■ **Document segment**:
-------
Stephanie A Lindquist about philosophy of plants and art

Stephanie A Lindquist, Cowpea Lannea Edulis Sorghum African Nightshade (East Africa) part of Founded series 2018 Digital print on acrylic 44“ x 50” in.

 

Stephanie A Lindquist is a New York based artist and photographer, whose photo collages gather ideas of plants with world-wide origins.  Her works bring forth anscestral memories from diasporic places, and create meaning mapping our global existence as travelers and settlers. Food has always played enormous role in peoples adaptation to new places, creating and sustaining cultures. Art can have as much to say about this subject too. 

Firstindigo&Lifestyle: I have understood your recent photography art is based on your research on plants that are native, local  or indigenous to areas. How did you start this art project?

Stephanie A Lindquist: I started gardening and reading about plants and how to grow them. I was especially inspired by farmer, philosopher Masanobu Fukuoka. He is the father of natural farming and a proponent of natural dieting–both of which he believed to be beneficial for the environment and human health. According to Fukuoka, a natural diet consisted of local and preferably ancient plants–something nearly impossible for any urban dweller like me to accomplish.
-------
■ **Records shown**:
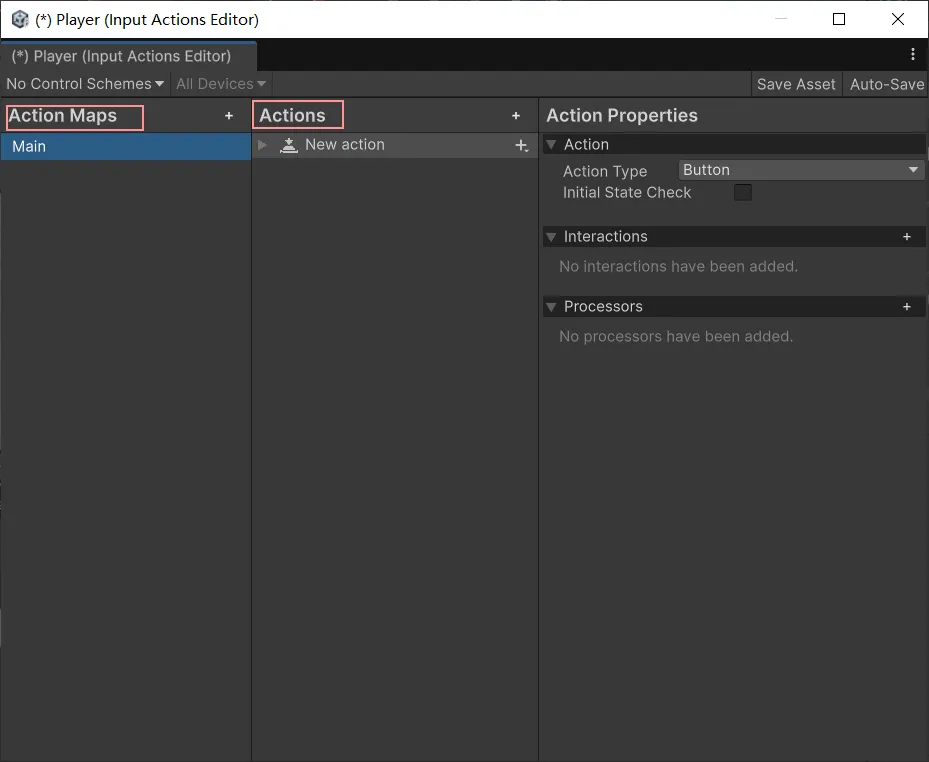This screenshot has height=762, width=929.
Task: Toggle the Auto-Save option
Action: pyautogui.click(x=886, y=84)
-------
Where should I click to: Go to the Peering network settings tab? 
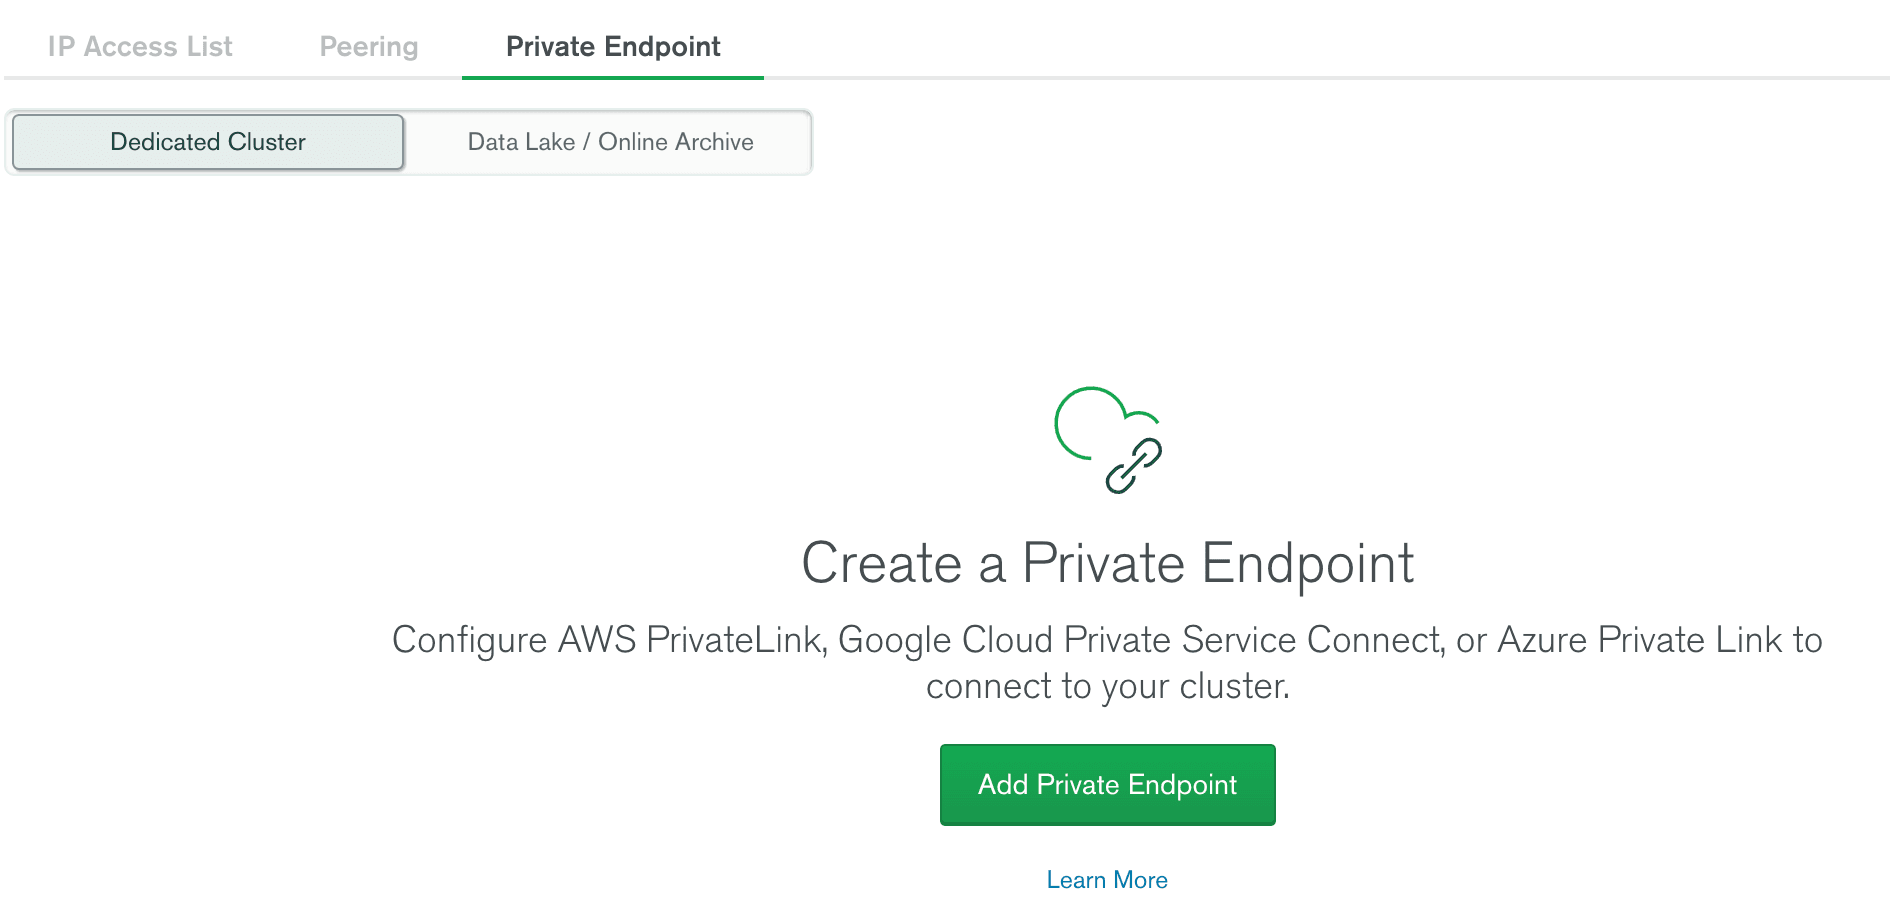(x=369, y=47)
-------
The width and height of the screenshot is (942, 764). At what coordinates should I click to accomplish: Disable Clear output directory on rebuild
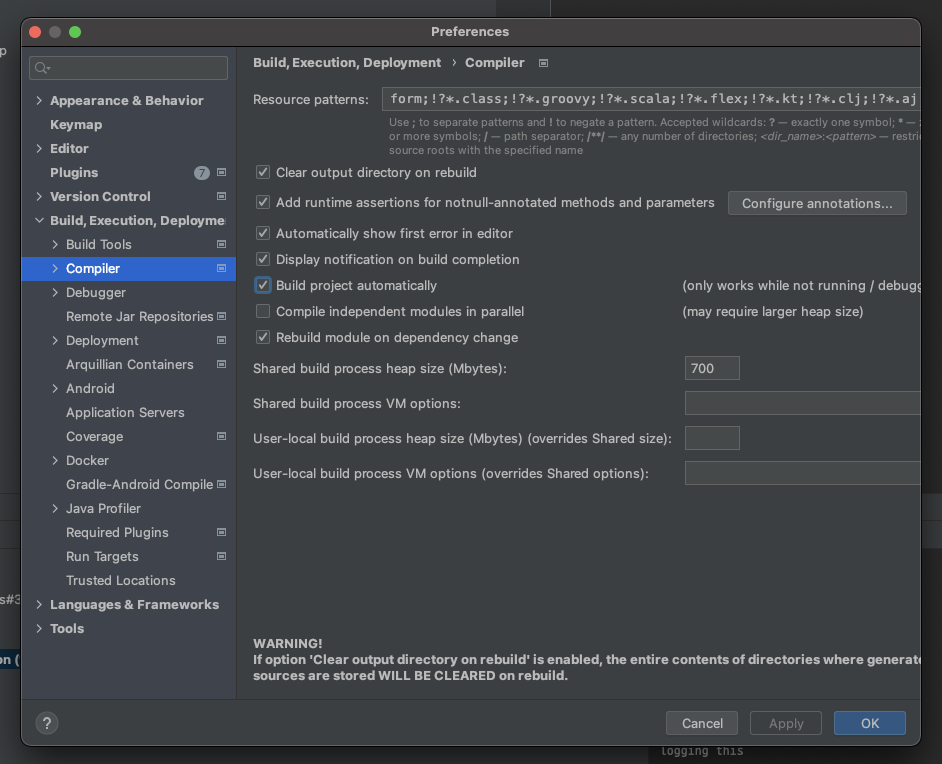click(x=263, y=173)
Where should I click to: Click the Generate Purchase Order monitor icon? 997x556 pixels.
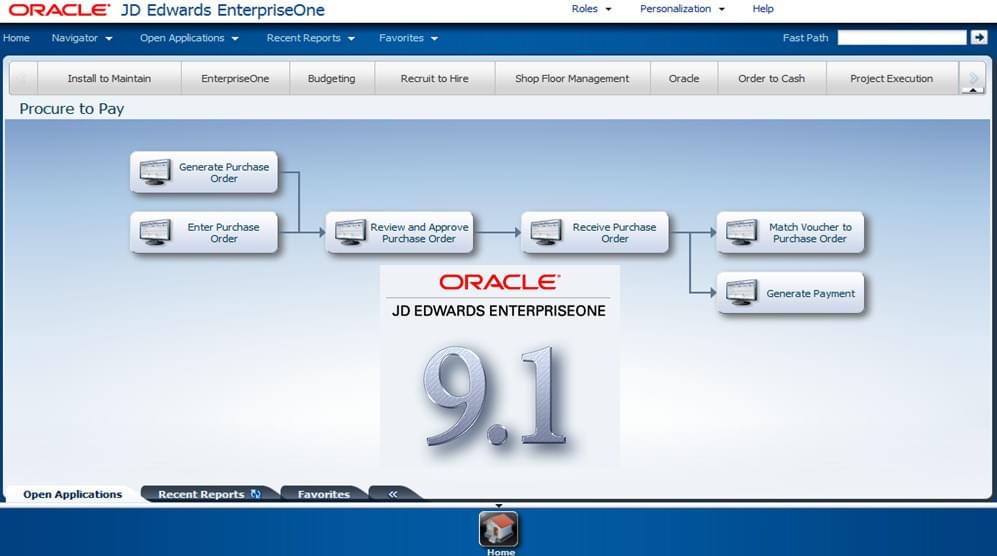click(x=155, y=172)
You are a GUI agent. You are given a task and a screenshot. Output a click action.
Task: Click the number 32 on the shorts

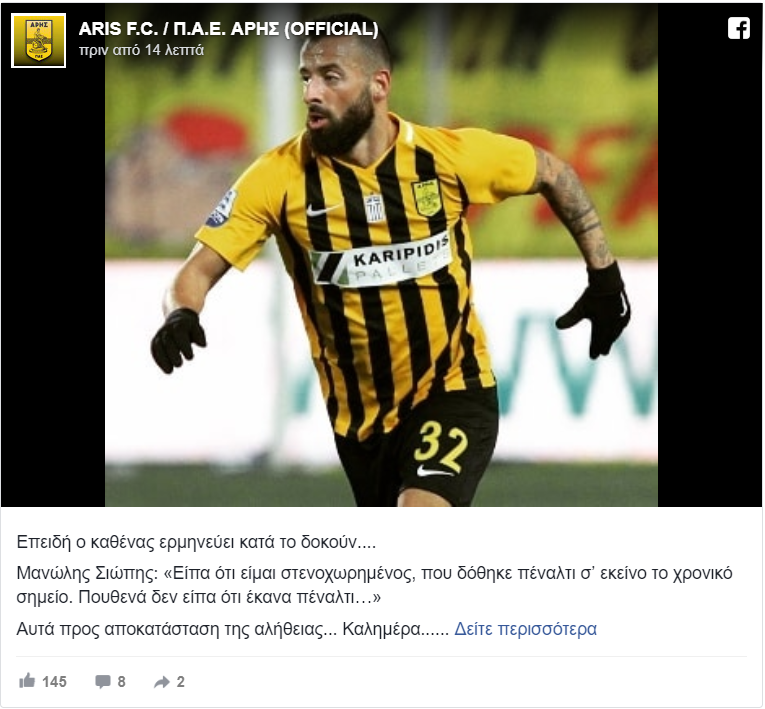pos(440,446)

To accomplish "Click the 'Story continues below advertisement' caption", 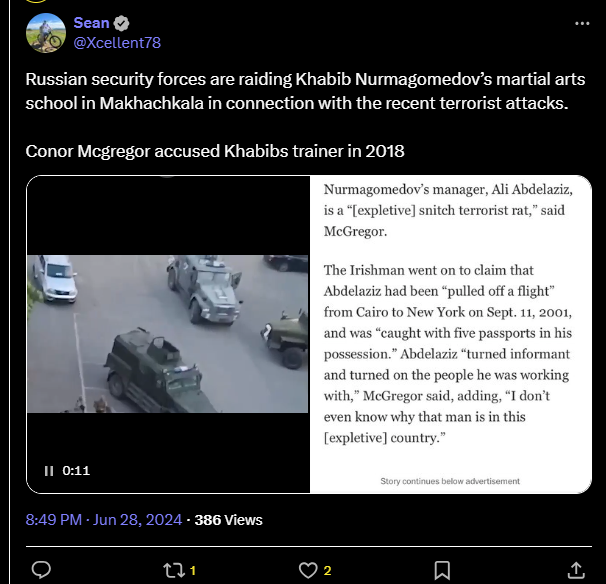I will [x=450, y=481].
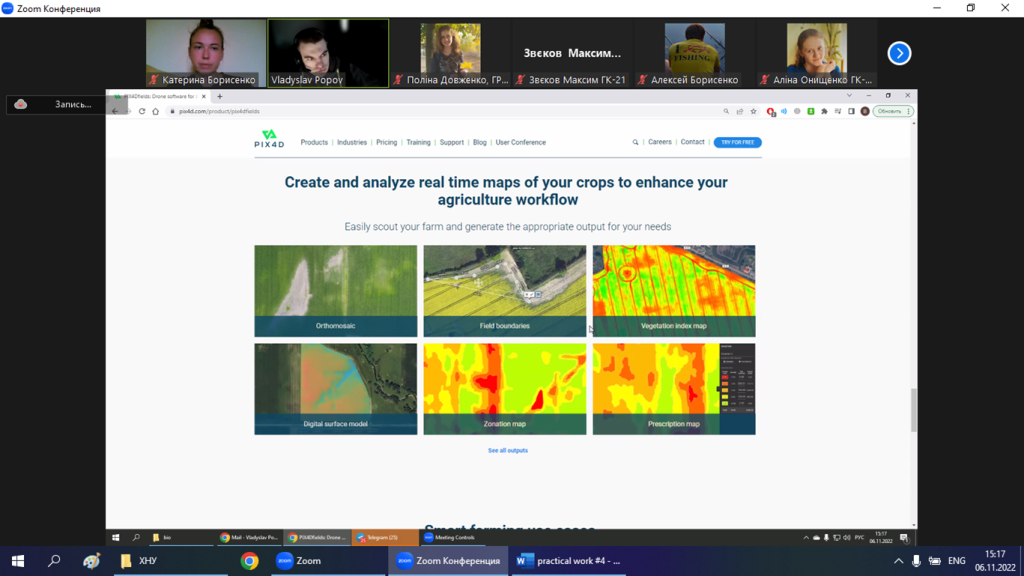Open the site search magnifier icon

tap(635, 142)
-------
■ **Written exercise**:
Resume the interview with Stephanie A Lindquist about plants and art, starting right after its final sentence. The rows play no part in this.

■ **Response to the exercise**:
This sparked my interest in identifying and promoting many little-known indigenous food plants from my ancestors in Africa and Europe, to where I currently live in the Americas.

Firstindigo&Lifestyle: Where did you grow up, and live prior to New York City?

Stephanie A Lindquist: I grew up in Los Angeles. I’ve also had opportunities to travel abroad to Europe and Central America.

Stephanie Lindquist, Lablab oryza glaberrima celosia, 2017, Digital print on aluminum diode, Edition of 3, 4’ x 4’ in.
Stephanie Lindquist, Lablab oryza glaberrima celosia, 2017, Digital print on aluminum diode, Edition of 3, 4’ x 4’ ft.

 


Firstindigo&Lifestyle: As one major inspiration behind your art making are the plants, do you cultivate or grow plants yourself and have your own garden?

Stephanie A Lindquist: I garden regularly in East Harlem and the South Bronx. It is an essential part of my practice and life. Gardening allows me to cultivate, consume and appreciate some of the plants I study first-hand. It is a way to immediately begin creating a more reciprocal relationship with nature.

 

Stephanie A Lindquist, Okra at 103rd 2018 Photo collage, Edition of 5, 7.5” x 10” in.
Stephanie A Lindquist, Okra at 103rd 2018 Photo collage, Edition of 5, 7.5″ x 10″.


Firstindigo&Lifestyle: Do you think that flowers, fruits and vegetables, etc. as subjects of art carry ideas about sustainability and environmental philosophical concepts?

Stephanie A Lindquist: Definitely. Potawatomi scientist Robin Wall Kimmerer writes about our need to listen, observe and learn from plants as our teachers–rather than only learn about plants. I truly believe that plants can teach us how to lead sustainable lives if we listen. 

Cultures close to nature have the benefit of accumulating indigenous knowledge of a diverse number of plants and their uses than city-dwelling folks. To see, recognize and know thousands of local, indigenous food plants is a powerful way to live in communion with the world. By taking care of widely diverse plants within our local ecosystem, we begin to take care of ourselves too–physically and spiritually.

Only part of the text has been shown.